Aldehyde dehydrogenase 1A3 (ALDH1A3) is a cancer stem cell marker that also increases tumour growth, promotes metastasis, and contributes to chemoresistance. Metastasis of triple-negative breast cancer (TNBC) has been linked to gene expression changes induced by ALDH1A3. To investigate the mechanism of ALDH1A3-mediated breast cancer metastasis, we assessed the effect of ALDH1A3 on the expression of proteases and the regulators of proteases that degrade the extracellular matrix, which is essential for invasion and metastasis. This revealed that ALDH1A3 regulates the plasminogen activation pathway; it increased the levels and activity of tissue plasminogen activator (tPA) and urokinase plasminogen activator (uPA).

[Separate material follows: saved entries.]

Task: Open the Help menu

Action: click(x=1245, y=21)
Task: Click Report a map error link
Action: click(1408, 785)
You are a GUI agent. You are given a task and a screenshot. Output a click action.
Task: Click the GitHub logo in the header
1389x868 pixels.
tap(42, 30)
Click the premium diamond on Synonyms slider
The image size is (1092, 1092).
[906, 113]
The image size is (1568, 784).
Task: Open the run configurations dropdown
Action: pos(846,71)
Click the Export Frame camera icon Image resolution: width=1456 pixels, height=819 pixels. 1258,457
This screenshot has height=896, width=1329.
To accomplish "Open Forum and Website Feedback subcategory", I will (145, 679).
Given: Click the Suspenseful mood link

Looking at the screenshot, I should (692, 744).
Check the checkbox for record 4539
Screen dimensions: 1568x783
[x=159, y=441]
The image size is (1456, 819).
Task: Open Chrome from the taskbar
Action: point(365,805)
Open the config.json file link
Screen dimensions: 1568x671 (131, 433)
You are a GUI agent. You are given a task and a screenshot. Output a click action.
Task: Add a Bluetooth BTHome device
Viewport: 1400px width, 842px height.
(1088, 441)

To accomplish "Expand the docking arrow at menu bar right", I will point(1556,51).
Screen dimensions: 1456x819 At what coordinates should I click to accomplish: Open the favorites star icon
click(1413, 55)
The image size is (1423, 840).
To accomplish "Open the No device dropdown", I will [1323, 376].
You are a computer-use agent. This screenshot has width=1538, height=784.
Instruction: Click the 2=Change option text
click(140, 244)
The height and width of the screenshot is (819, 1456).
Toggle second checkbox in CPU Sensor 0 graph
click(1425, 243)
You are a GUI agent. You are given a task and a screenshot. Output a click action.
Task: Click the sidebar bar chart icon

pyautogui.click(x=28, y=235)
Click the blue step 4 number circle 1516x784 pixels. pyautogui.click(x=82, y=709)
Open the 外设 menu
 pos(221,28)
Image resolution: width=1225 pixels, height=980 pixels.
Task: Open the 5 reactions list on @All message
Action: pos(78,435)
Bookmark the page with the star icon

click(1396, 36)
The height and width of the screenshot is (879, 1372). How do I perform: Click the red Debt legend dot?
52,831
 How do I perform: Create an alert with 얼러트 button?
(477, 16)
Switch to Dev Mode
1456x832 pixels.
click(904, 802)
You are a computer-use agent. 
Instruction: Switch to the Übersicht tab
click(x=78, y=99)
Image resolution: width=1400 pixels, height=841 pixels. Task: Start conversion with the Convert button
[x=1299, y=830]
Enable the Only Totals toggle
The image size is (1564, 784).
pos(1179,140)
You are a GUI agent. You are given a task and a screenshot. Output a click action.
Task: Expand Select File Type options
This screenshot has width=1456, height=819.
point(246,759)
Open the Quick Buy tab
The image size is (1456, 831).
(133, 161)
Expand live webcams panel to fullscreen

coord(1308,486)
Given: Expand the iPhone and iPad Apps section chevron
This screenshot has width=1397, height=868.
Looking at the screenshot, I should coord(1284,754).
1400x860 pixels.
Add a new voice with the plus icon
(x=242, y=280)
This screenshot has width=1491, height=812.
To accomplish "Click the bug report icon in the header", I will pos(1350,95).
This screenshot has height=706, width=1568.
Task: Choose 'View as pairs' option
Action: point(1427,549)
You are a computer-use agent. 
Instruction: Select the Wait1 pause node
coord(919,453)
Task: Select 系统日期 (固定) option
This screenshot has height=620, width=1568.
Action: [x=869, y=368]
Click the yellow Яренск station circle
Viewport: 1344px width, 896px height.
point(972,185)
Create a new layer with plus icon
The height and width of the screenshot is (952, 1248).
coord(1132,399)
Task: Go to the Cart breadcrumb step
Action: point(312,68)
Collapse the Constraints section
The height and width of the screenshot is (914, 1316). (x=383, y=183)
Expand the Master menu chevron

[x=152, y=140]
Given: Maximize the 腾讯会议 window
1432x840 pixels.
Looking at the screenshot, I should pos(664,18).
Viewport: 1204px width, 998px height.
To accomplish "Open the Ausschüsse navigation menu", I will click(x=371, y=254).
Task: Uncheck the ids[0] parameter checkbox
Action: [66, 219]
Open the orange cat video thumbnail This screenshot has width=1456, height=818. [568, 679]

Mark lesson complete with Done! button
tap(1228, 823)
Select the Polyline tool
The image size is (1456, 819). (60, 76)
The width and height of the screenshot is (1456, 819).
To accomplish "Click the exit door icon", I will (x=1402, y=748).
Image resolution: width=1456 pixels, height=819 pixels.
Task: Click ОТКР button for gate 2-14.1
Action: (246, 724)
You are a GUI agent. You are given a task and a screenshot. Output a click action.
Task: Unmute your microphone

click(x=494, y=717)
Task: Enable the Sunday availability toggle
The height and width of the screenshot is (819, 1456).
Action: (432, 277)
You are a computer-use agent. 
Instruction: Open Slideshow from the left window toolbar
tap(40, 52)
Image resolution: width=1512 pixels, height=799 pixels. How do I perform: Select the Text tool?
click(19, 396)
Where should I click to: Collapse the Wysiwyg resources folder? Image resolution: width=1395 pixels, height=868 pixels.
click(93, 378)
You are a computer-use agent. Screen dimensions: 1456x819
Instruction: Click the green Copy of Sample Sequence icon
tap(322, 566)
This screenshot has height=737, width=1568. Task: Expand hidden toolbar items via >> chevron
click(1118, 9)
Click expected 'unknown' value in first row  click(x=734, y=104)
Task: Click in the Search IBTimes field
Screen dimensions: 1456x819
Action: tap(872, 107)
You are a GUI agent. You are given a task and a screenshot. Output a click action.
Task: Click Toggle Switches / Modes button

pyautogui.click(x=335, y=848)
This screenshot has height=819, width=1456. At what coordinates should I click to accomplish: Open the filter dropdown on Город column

This resulted in a corresponding increase in the activity of serine protease plasmin, the enzymatic product of tPA and uPA. All-trans-retinoic acid, which is produced by ALDH1A3 and is a hormone receptor ligand, similarly led to an increased tPA and plasmin activity. DNA methylation also regulates tPA at the gene level where CpG methylation near the transcription start site prevents expression of tPA. Increased invasion of TNBC cells by ALDH1A3 was plasminogen-dependent. In patient tumours, ALDH1A3 and tPA are co-expressed and their combined expression correlated with the TNBC subtype, high tumour grade, and recurrent metastatic disease. Knockdown of tPA in TNBC cells inhibited plasmin generation, invasion, and lymph node metastasis. These results identify the ALDH1A3-tPA-plasmin axis as a key contributor to breast cancer progression.